Who would be affected

  • Members and retirees of the Kentucky Employees Retirement System (KERS) and their beneficiaries.
  • State departments, agencies, and other employers participating in KERS, including the General Assembly (Senate and House), Louisville/Jefferson County Public Defender Corporation-affiliated positions, and other designated participating bodies.
  • Individuals with special employment arrangements (seasonal, emergency, interim, part-time, interim, and volunteers) in or interacting with KERS, due to definitional changes and eligibility criteria.
  • Payroll and agency reporting officials responsible for reporting contributions and maintaining records, due to expanded definitions and updated data elements.

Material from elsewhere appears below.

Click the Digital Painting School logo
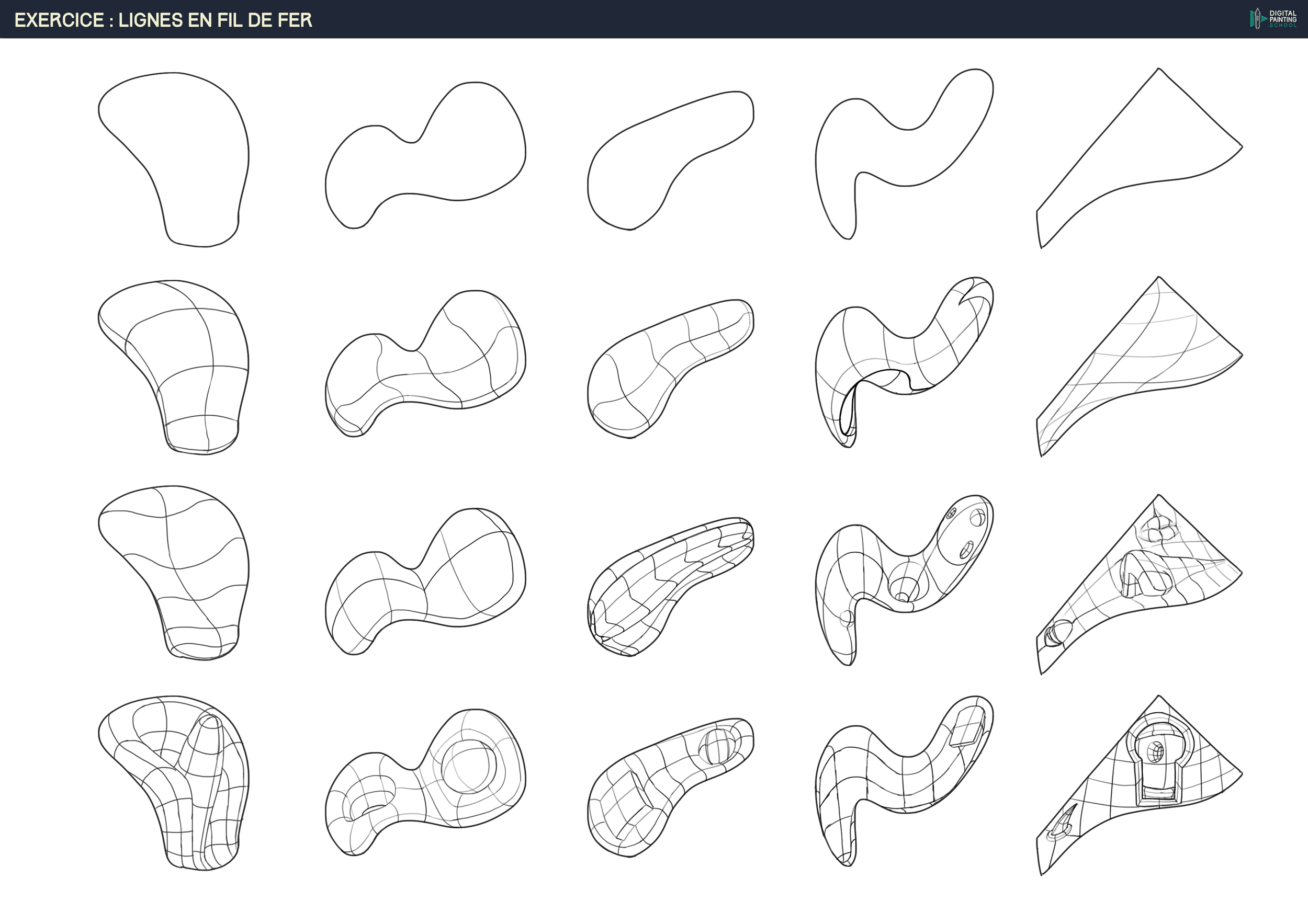Screen dimensions: 1308x924 point(1273,19)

Procedural and timeline aspects

  • Effective date: The bill text provided does not specify an explicit effective date within the excerpt. If enacted, the definitions would govern membership and benefit calculations going forward, subject to any transitional provisions the final bill may include (not visible in the provided text).
  • Legislative status:
    • Introduced January 7, 2026, assigned to committees (State Government/H), with activity notes indicating committee consideration.
  • Interaction with existing statutes:
    • Amends KRS 61.510 to 61.705, which governs Kentucky Employees Retirement System operations, benefiting from standardized, explicit definitions to reduce ambiguity in benefit determinations and service credit calculations.

Notable details to watch

  • The bill emphasizes precise treatment of various compensation types and service credits, which can impact final compensation formulas and retirement eligibility.
  • Special treatment for General Assembly employment and particular positions (hazardous vs nonhazardous) can affect final compensation calculations and service credit valuation.
  • The act references funding sources for certain retrospective computations (e.g., final compensation provisions) and may interact with other statutes governing pension funding and benefit amortization.

If you’d like, I can tailor this into a brief policy brief for lawmakers or a plain-language summary for a public-facing page, and highlight potential fiscal impacts or administrative considerations.

Compiled from official sources — confirm details with the bill’s official record.